» **What you should do**:
Each record below needs to be reproduced precisely, though not its pictures.

» **Dataset entries**:
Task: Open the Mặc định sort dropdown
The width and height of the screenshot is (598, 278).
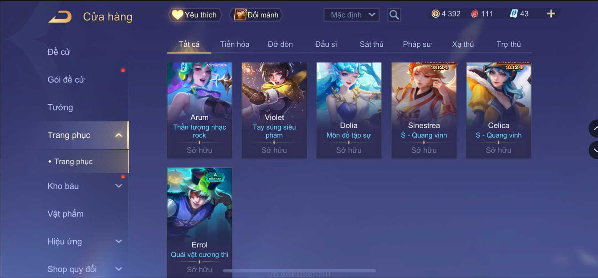Action: (x=351, y=15)
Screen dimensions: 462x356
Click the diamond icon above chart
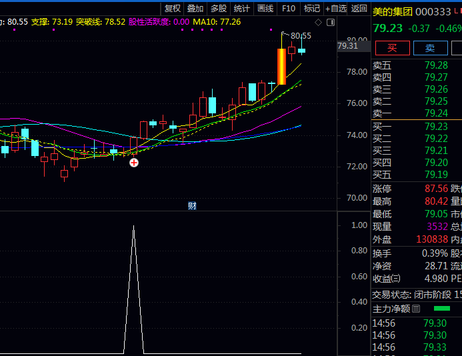[x=318, y=23]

» **Reply to the task**:
Task: Open the Mặc định sort dropdown
The width and height of the screenshot is (598, 278).
Action: (x=351, y=15)
Screen dimensions: 462x356
Click the diamond icon above chart
[x=318, y=23]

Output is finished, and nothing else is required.